Recorded data:
· · · · ·

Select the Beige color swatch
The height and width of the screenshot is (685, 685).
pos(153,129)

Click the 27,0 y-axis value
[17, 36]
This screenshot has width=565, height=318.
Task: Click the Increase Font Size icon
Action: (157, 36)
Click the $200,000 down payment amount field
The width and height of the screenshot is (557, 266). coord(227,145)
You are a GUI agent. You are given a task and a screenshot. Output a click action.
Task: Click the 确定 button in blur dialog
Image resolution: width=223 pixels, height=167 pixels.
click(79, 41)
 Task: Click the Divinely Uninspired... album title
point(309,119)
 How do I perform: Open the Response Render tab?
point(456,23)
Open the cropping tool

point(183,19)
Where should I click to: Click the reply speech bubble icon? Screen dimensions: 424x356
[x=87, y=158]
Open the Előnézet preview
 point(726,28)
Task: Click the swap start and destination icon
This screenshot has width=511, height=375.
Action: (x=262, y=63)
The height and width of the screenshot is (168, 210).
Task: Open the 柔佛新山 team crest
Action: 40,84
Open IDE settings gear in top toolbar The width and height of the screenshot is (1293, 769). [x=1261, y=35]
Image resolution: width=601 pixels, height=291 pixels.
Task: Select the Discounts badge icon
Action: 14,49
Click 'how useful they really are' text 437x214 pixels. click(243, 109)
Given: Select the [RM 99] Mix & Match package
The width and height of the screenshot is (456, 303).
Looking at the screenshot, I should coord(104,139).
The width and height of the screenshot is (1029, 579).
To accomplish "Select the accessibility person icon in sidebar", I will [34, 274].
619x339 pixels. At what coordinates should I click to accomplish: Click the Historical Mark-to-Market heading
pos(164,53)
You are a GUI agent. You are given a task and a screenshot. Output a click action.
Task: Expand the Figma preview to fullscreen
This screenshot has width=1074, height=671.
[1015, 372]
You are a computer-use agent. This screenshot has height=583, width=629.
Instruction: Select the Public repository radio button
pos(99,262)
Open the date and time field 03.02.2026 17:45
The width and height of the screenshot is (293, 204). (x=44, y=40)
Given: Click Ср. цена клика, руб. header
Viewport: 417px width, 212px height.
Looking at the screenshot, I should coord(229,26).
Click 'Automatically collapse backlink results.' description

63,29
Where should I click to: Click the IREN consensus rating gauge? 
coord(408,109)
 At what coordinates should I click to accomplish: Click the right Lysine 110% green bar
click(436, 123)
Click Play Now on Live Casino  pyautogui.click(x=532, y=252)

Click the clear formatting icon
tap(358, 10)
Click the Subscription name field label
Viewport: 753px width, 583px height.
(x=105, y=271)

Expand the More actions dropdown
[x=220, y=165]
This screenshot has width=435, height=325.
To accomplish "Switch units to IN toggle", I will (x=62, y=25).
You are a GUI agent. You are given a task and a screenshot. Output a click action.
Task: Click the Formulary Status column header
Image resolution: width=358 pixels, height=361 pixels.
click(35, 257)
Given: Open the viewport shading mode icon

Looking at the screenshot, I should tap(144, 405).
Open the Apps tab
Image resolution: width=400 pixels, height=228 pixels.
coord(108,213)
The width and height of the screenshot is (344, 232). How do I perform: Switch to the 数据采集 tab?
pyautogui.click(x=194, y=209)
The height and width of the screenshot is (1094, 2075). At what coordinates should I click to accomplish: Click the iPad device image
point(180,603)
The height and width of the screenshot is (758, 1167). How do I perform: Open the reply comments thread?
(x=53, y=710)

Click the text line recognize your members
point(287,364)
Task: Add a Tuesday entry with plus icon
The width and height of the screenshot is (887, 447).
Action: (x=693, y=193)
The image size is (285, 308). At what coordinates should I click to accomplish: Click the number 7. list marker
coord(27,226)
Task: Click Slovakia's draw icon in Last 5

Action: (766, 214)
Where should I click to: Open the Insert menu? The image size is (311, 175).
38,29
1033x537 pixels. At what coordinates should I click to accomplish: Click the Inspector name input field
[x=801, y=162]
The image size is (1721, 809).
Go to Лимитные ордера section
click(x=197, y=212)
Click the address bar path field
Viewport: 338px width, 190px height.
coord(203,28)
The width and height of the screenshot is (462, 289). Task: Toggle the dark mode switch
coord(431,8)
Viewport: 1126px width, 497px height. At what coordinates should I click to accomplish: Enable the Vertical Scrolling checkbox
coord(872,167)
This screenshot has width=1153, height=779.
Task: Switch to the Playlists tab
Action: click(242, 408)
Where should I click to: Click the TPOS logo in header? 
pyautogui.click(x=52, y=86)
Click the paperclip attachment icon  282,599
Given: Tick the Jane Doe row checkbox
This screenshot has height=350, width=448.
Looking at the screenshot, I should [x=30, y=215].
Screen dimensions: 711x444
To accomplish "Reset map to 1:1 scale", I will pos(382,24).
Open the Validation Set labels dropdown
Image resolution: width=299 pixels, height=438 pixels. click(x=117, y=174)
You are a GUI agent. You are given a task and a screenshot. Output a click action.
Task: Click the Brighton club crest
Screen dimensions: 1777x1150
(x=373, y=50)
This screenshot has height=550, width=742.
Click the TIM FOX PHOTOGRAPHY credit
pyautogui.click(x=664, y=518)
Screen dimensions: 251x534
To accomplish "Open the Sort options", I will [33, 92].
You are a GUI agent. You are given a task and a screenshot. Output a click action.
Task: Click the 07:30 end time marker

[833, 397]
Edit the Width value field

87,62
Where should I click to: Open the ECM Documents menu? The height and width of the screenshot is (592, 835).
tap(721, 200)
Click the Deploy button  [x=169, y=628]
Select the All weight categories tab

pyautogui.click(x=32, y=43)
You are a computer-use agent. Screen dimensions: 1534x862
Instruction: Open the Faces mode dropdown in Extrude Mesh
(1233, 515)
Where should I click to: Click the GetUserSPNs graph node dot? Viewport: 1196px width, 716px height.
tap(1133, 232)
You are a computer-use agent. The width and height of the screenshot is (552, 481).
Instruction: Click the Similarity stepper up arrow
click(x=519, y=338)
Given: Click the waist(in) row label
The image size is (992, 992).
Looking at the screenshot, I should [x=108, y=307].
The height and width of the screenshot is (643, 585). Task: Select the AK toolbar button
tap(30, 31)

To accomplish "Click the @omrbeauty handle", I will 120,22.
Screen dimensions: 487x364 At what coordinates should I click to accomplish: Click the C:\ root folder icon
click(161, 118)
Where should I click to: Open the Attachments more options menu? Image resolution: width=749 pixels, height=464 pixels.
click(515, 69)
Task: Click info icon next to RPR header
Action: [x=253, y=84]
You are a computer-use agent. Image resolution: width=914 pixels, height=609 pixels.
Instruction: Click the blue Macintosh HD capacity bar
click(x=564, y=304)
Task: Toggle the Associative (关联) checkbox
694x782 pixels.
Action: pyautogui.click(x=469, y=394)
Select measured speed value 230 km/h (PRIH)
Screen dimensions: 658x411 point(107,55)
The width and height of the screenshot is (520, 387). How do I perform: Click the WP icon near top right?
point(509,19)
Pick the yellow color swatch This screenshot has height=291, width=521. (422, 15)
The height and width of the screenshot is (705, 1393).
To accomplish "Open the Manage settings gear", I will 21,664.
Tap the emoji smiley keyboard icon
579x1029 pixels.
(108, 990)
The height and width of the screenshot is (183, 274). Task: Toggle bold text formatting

· · · · ·

- **What is asked**
Can you quote the listing above line for line, without changing anything?

- **Finished exercise**
Select the Beige color swatch
The height and width of the screenshot is (685, 685).
pos(153,129)

Click the 27,0 y-axis value
[17, 36]
This screenshot has width=565, height=318.
Task: Click the Increase Font Size icon
Action: (157, 36)
Click the $200,000 down payment amount field
The width and height of the screenshot is (557, 266). coord(227,145)
You are a GUI agent. You are given a task and a screenshot. Output a click action.
Task: Click the 确定 button in blur dialog
Image resolution: width=223 pixels, height=167 pixels.
click(79, 41)
 Task: Click the Divinely Uninspired... album title
point(309,119)
 How do I perform: Open the Response Render tab?
point(456,23)
Open the cropping tool

point(183,19)
Where should I click to: Click the reply speech bubble icon? Screen dimensions: 424x356
[x=87, y=158]
Open the Előnézet preview
 point(726,28)
Task: Click the swap start and destination icon
This screenshot has width=511, height=375.
Action: (x=262, y=63)
The height and width of the screenshot is (168, 210).
Task: Open the 柔佛新山 team crest
Action: 40,84
Open IDE settings gear in top toolbar The width and height of the screenshot is (1293, 769). [x=1261, y=35]
Image resolution: width=601 pixels, height=291 pixels.
Task: Select the Discounts badge icon
Action: 14,49
Click 'how useful they really are' text 437x214 pixels. click(243, 109)
Given: Select the [RM 99] Mix & Match package
The width and height of the screenshot is (456, 303).
Looking at the screenshot, I should coord(104,139).
The width and height of the screenshot is (1029, 579).
To accomplish "Select the accessibility person icon in sidebar", I will [34, 274].
619x339 pixels. At what coordinates should I click to accomplish: Click the Historical Mark-to-Market heading
pos(164,53)
You are a GUI agent. You are given a task and a screenshot. Output a click action.
Task: Expand the Figma preview to fullscreen
This screenshot has width=1074, height=671.
[1015, 372]
You are a computer-use agent. This screenshot has height=583, width=629.
Instruction: Select the Public repository radio button
pos(99,262)
Open the date and time field 03.02.2026 17:45
The width and height of the screenshot is (293, 204). (x=44, y=40)
Given: Click Ср. цена клика, руб. header
Viewport: 417px width, 212px height.
Looking at the screenshot, I should coord(229,26).
Click 'Automatically collapse backlink results.' description

63,29
Where should I click to: Click the IREN consensus rating gauge? 
coord(408,109)
 At what coordinates should I click to accomplish: Click the right Lysine 110% green bar
click(436, 123)
Click Play Now on Live Casino  pyautogui.click(x=532, y=252)

Click the clear formatting icon
tap(358, 10)
Click the Subscription name field label
Viewport: 753px width, 583px height.
(x=105, y=271)

Expand the More actions dropdown
[x=220, y=165]
This screenshot has width=435, height=325.
To accomplish "Switch units to IN toggle", I will (x=62, y=25).
You are a GUI agent. You are given a task and a screenshot. Output a click action.
Task: Click the Formulary Status column header
Image resolution: width=358 pixels, height=361 pixels.
click(35, 257)
Given: Open the viewport shading mode icon

Looking at the screenshot, I should tap(144, 405).
Open the Apps tab
Image resolution: width=400 pixels, height=228 pixels.
coord(108,213)
The width and height of the screenshot is (344, 232). How do I perform: Switch to the 数据采集 tab?
pyautogui.click(x=194, y=209)
The height and width of the screenshot is (1094, 2075). At what coordinates should I click to accomplish: Click the iPad device image
point(180,603)
The height and width of the screenshot is (758, 1167). How do I perform: Open the reply comments thread?
(x=53, y=710)

Click the text line recognize your members
point(287,364)
Task: Add a Tuesday entry with plus icon
The width and height of the screenshot is (887, 447).
Action: (x=693, y=193)
The image size is (285, 308). At what coordinates should I click to accomplish: Click the number 7. list marker
coord(27,226)
Task: Click Slovakia's draw icon in Last 5

Action: (766, 214)
Where should I click to: Open the Insert menu? The image size is (311, 175).
38,29
1033x537 pixels. At what coordinates should I click to accomplish: Click the Inspector name input field
[x=801, y=162]
The image size is (1721, 809).
Go to Лимитные ордера section
click(x=197, y=212)
Click the address bar path field
Viewport: 338px width, 190px height.
coord(203,28)
The width and height of the screenshot is (462, 289). Task: Toggle the dark mode switch
coord(431,8)
Viewport: 1126px width, 497px height. At what coordinates should I click to accomplish: Enable the Vertical Scrolling checkbox
coord(872,167)
This screenshot has width=1153, height=779.
Task: Switch to the Playlists tab
Action: click(242, 408)
Where should I click to: Click the TPOS logo in header? 
pyautogui.click(x=52, y=86)
Click the paperclip attachment icon  282,599
Given: Tick the Jane Doe row checkbox
This screenshot has height=350, width=448.
Looking at the screenshot, I should [x=30, y=215].
Screen dimensions: 711x444
To accomplish "Reset map to 1:1 scale", I will pos(382,24).
Open the Validation Set labels dropdown
Image resolution: width=299 pixels, height=438 pixels. click(x=117, y=174)
You are a GUI agent. You are given a task and a screenshot. Output a click action.
Task: Click the Brighton club crest
Screen dimensions: 1777x1150
(x=373, y=50)
This screenshot has height=550, width=742.
Click the TIM FOX PHOTOGRAPHY credit
pyautogui.click(x=664, y=518)
Screen dimensions: 251x534
To accomplish "Open the Sort options", I will [33, 92].
You are a GUI agent. You are given a task and a screenshot. Output a click action.
Task: Click the 07:30 end time marker

[833, 397]
Edit the Width value field

87,62
Where should I click to: Open the ECM Documents menu? The height and width of the screenshot is (592, 835).
tap(721, 200)
Click the Deploy button  [x=169, y=628]
Select the All weight categories tab

pyautogui.click(x=32, y=43)
You are a computer-use agent. Screen dimensions: 1534x862
Instruction: Open the Faces mode dropdown in Extrude Mesh
(1233, 515)
Where should I click to: Click the GetUserSPNs graph node dot? Viewport: 1196px width, 716px height.
tap(1133, 232)
You are a computer-use agent. The width and height of the screenshot is (552, 481).
Instruction: Click the Similarity stepper up arrow
click(x=519, y=338)
Given: Click the waist(in) row label
The image size is (992, 992).
Looking at the screenshot, I should [x=108, y=307].
The height and width of the screenshot is (643, 585). Task: Select the AK toolbar button
tap(30, 31)

To accomplish "Click the @omrbeauty handle", I will 120,22.
Screen dimensions: 487x364 At what coordinates should I click to accomplish: Click the C:\ root folder icon
click(161, 118)
Where should I click to: Open the Attachments more options menu? Image resolution: width=749 pixels, height=464 pixels.
click(515, 69)
Task: Click info icon next to RPR header
Action: [x=253, y=84]
You are a computer-use agent. Image resolution: width=914 pixels, height=609 pixels.
Instruction: Click the blue Macintosh HD capacity bar
click(x=564, y=304)
Task: Toggle the Associative (关联) checkbox
694x782 pixels.
Action: pyautogui.click(x=469, y=394)
Select measured speed value 230 km/h (PRIH)
Screen dimensions: 658x411 point(107,55)
The width and height of the screenshot is (520, 387). How do I perform: Click the WP icon near top right?
point(509,19)
Pick the yellow color swatch This screenshot has height=291, width=521. (422, 15)
The height and width of the screenshot is (705, 1393).
To accomplish "Open the Manage settings gear", I will 21,664.
Tap the emoji smiley keyboard icon
579x1029 pixels.
(108, 990)
The height and width of the screenshot is (183, 274). Task: Toggle bold text formatting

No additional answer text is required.